▶ [Stored data entries]
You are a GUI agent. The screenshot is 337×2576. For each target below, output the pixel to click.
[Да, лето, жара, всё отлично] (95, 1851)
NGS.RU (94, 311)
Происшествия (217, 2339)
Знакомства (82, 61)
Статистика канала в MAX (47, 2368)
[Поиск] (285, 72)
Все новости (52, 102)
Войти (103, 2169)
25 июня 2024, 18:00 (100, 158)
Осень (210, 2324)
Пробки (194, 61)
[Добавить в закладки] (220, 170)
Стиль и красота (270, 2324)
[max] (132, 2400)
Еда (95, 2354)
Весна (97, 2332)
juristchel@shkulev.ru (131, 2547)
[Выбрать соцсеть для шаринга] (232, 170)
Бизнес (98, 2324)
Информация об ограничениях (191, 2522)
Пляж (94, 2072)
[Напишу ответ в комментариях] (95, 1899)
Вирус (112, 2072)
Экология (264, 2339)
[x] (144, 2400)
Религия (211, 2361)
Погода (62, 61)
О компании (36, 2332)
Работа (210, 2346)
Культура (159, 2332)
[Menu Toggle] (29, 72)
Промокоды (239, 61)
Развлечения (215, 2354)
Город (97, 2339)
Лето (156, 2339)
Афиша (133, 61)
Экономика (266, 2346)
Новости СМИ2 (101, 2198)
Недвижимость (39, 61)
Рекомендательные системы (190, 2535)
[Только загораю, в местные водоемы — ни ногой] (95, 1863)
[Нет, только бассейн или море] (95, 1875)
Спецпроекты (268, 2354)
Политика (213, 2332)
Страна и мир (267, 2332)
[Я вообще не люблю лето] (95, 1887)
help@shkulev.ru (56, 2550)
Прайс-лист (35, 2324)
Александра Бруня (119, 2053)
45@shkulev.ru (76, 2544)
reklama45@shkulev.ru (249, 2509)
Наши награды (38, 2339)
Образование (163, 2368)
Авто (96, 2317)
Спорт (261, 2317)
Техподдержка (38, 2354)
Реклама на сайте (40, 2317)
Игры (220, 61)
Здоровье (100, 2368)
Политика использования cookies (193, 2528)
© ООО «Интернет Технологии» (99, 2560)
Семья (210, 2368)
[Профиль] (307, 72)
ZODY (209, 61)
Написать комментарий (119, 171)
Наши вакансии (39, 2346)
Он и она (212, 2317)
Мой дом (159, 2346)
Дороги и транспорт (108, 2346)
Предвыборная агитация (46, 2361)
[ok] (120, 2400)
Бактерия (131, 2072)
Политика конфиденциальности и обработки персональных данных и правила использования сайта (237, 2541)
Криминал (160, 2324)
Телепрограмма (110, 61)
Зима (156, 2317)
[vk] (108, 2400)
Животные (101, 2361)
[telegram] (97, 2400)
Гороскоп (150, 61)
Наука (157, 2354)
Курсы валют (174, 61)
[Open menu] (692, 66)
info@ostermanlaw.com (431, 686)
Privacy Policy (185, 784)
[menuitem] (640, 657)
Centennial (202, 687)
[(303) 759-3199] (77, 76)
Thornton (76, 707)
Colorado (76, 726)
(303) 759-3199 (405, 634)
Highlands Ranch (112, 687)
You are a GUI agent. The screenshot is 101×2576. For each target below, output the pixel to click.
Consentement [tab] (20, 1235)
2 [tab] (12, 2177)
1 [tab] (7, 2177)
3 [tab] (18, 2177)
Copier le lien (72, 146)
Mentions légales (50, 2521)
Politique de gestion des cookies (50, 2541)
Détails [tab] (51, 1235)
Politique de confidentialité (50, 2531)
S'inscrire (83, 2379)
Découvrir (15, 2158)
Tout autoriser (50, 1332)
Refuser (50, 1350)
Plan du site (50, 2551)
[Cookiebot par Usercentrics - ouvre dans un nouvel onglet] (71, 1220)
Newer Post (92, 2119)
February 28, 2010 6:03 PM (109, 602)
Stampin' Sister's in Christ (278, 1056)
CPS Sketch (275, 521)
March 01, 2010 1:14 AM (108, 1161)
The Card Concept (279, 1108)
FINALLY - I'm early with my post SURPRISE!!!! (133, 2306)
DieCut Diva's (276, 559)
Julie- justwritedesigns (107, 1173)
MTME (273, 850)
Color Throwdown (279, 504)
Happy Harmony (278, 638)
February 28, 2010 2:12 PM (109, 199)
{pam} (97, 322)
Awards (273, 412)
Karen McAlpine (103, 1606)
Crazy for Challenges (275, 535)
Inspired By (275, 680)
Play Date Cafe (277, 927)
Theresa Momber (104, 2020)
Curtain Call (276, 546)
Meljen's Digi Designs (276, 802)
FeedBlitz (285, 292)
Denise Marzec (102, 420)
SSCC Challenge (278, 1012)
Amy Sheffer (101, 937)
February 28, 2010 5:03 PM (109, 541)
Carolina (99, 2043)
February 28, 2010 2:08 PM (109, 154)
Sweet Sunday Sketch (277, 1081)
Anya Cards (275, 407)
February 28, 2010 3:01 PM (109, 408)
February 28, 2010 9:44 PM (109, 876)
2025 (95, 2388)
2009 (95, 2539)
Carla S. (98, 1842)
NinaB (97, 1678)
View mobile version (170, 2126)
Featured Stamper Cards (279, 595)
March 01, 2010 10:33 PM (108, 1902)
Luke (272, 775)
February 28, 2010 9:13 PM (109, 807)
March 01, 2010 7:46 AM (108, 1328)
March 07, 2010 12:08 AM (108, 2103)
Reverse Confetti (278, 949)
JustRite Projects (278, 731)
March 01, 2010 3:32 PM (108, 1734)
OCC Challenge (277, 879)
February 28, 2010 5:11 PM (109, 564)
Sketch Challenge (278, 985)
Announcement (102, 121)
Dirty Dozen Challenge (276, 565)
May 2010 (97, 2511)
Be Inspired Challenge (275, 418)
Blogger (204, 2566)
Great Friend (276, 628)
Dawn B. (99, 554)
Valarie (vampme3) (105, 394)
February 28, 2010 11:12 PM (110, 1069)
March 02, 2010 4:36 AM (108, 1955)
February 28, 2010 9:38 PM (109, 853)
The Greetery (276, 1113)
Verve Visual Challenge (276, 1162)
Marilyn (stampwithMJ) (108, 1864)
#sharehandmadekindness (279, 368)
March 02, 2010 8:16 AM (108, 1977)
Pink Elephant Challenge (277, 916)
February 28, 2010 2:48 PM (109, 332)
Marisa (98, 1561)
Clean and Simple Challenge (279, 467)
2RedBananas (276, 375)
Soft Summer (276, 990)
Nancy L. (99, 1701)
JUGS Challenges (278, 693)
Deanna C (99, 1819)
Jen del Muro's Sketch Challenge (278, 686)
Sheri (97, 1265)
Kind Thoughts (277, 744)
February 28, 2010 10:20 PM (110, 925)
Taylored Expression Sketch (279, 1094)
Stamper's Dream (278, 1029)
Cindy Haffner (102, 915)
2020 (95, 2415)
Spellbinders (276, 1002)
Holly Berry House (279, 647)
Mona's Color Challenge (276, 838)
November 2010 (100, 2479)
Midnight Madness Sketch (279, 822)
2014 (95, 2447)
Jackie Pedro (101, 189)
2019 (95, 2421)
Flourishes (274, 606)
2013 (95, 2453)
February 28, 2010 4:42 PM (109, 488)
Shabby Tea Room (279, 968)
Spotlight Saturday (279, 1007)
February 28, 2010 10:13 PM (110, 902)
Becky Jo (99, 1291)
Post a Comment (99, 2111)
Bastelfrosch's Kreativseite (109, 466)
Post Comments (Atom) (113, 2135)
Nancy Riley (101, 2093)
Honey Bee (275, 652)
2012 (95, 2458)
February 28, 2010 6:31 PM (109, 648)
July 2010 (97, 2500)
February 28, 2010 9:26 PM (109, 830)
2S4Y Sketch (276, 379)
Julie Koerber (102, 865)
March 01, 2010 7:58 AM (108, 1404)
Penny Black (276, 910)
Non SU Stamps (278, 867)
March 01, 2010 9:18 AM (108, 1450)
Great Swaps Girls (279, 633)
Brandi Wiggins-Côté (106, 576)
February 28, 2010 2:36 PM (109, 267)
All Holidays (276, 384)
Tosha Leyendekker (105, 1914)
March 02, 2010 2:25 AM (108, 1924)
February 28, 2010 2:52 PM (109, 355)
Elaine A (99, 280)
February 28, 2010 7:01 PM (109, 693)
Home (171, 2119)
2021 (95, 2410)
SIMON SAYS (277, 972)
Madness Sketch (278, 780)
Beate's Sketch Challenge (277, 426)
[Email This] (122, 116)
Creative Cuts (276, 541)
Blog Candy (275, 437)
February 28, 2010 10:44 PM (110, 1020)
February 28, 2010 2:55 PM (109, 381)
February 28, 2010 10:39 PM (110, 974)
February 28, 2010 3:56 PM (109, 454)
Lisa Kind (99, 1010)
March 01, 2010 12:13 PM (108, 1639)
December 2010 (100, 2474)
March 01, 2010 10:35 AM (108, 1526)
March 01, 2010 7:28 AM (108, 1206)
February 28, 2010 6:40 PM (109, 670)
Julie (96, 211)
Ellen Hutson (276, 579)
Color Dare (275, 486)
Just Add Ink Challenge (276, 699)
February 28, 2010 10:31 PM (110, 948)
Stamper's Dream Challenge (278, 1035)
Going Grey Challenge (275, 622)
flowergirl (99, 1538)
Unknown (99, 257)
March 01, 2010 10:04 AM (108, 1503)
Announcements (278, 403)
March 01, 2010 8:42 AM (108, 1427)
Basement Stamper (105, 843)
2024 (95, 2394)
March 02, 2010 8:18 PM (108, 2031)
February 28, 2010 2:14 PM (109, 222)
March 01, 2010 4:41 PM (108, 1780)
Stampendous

▶ [REQUIRED WORK] Those lines above that contain the string "использования" should be returned.

▶ [OUTPUT BELOW]
Политика использования cookies (193, 2528)
Политика конфиденциальности и обработки персональных данных и правила использования сайта (237, 2541)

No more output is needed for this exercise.